Happy New Year & Many Wishes For A Great 2020 To All! If you are reading this then you made it another 365 days which means you survived the holiday season (Thanksgiving & Christmas with or without family) whether it proved to be stressful or not.
I love welcoming a new year for many reasons. First of all, celebrating it means quite literally I lived to see it which is always a good thing. But often being appreciative of your own state of living as December slips away comes with remembering those you may have lost over the past calendar year. Death serves as a reminder of our own mortality and how no day granted to us by the Almighty should be taken for granted.
Secondly, for me the new year means getting past Christmas which can be dreadful in these modern day commercialized times. Don’t get me wrong I love the holiday and all the joy and excitement it brings but it can be tedious—very sometimes.
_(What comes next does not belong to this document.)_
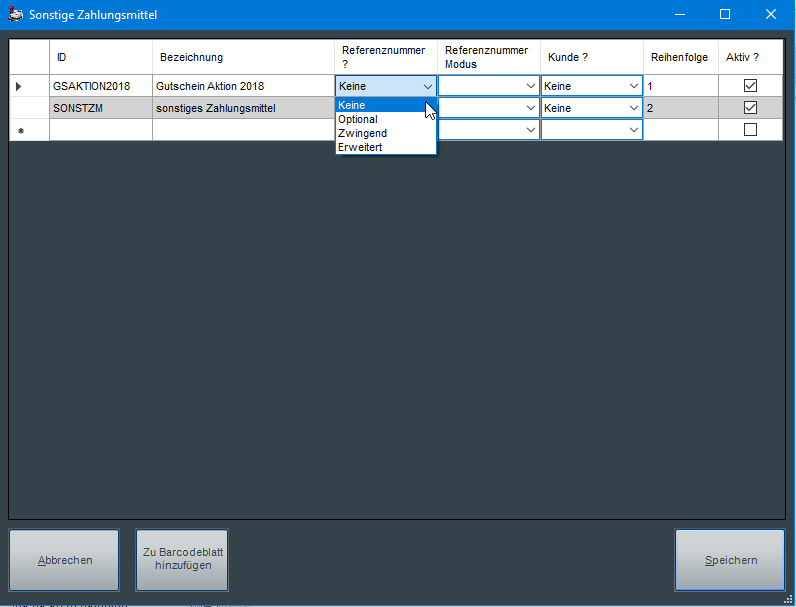Viewport: 796px width, 607px height.
Task: Open Kunde dropdown for SONSTZM row
Action: [x=633, y=108]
I have young kids, kinda— a tween almost a teen and one approaching double digits. So Christmases for us have become a lot more calculated less freestyle because they have “expectations,” if you know what I mean. Holiday planning for me usually starts in September, deciding where we will spend our Thanksgiving and how our Christmas eve and day will be divided amongst family near and far.
I know many plan their holidays waaaaay before fall but that usually includes booking tickets to wherever they plan on going unless they plan to host which is a totally different stratosphere. After all the shopping of the season, the putting up and taking down of the decor, the baking, the cooking, the traveling, the holiday stretch can get tedious real fast.
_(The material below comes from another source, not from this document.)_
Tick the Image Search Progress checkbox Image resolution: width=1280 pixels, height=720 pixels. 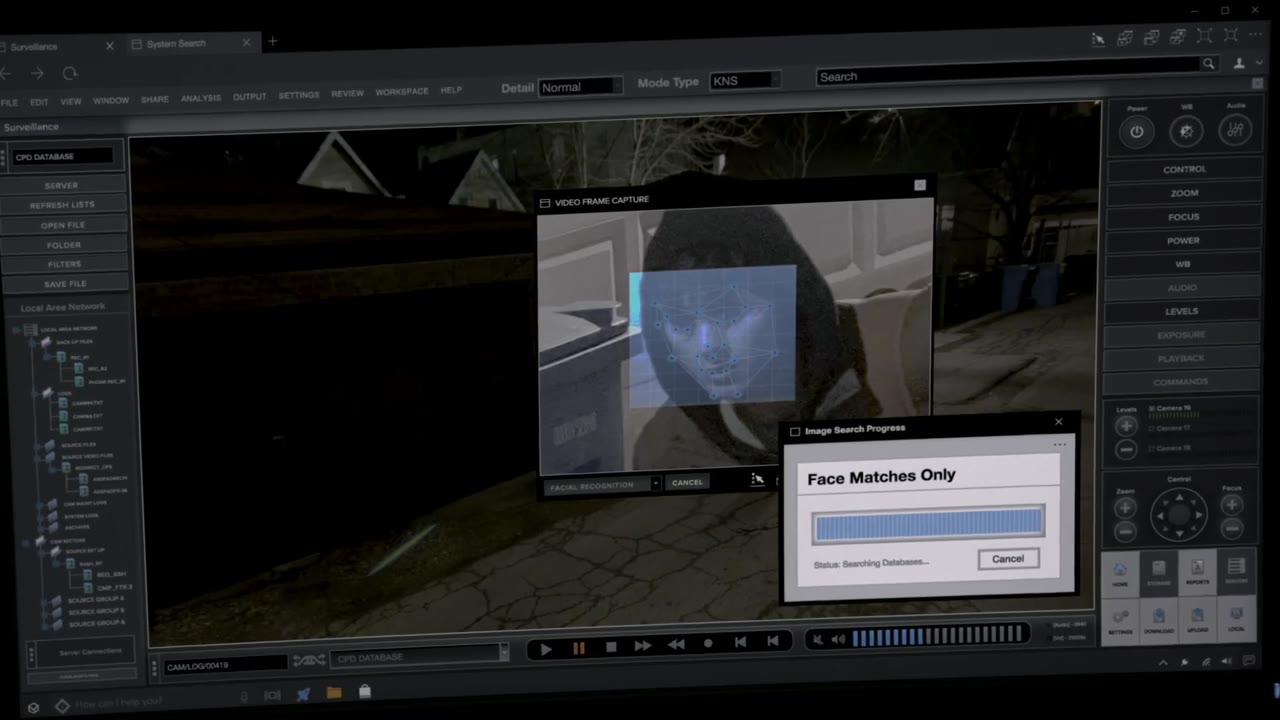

Our Thanksgiving this year was tame, we just headed to my sisters’ home some 30 miles away, ate, hung out then headed back home stopping for a little casual late evening shopping along the way. But Christmas was a different tale, with the day falling mid-week and publication dates changing it was necessary to work Christmas Eve and with me having to greet Santa in the wee morning hours there was little down time.
Between the stroke of midnight on December 24 and the stroke of midnight on December 26, I slept less than 12 hours and drove some 580 plus miles. Never fear I made up for the lack of rest with some needed R&R and a little Star Wars.
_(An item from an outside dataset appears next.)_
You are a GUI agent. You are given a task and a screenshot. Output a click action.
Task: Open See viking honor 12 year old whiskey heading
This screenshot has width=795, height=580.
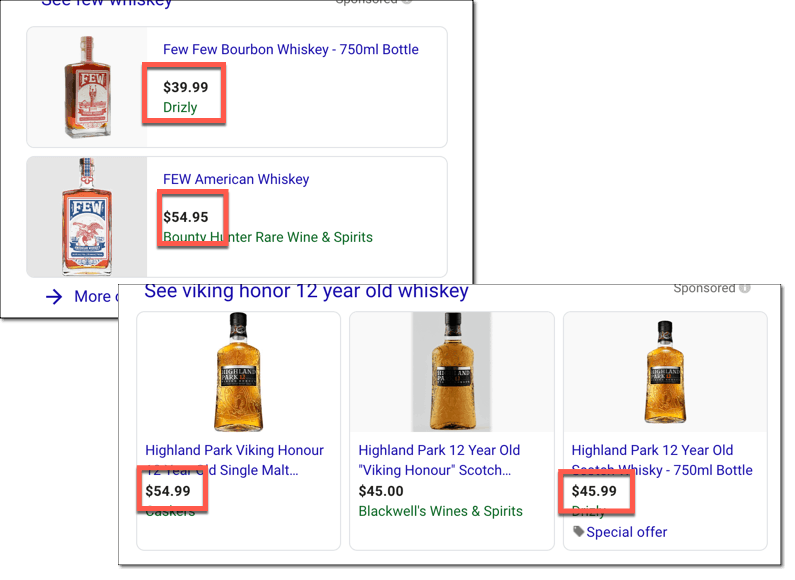coord(306,291)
Lastly, I love welcoming the new year because it is like starting anew. You can review the triumphs and mistakes of the past 12 months and continue the progress while trying to avoid making the same mistakes at will. I find that it is a good time to take inventory of your life—how far you have grown, where exactly it is you want to go spiritually, mentally, financially, physically, or whatever.
It’s a good time to revamp any areas in your life that require it whether it be mending broken fences with an old friend or acquiring new like-minded ones. It’s a time for remembrance, rejoicing, and embracing what might come. I am not really into making new year’s resolutions—one should just resolve to be better in all aspects of life I think.
As to where and how I will ring in the new year—that’s to be determined but it will likely include wine for me and sparkling cider for the kids.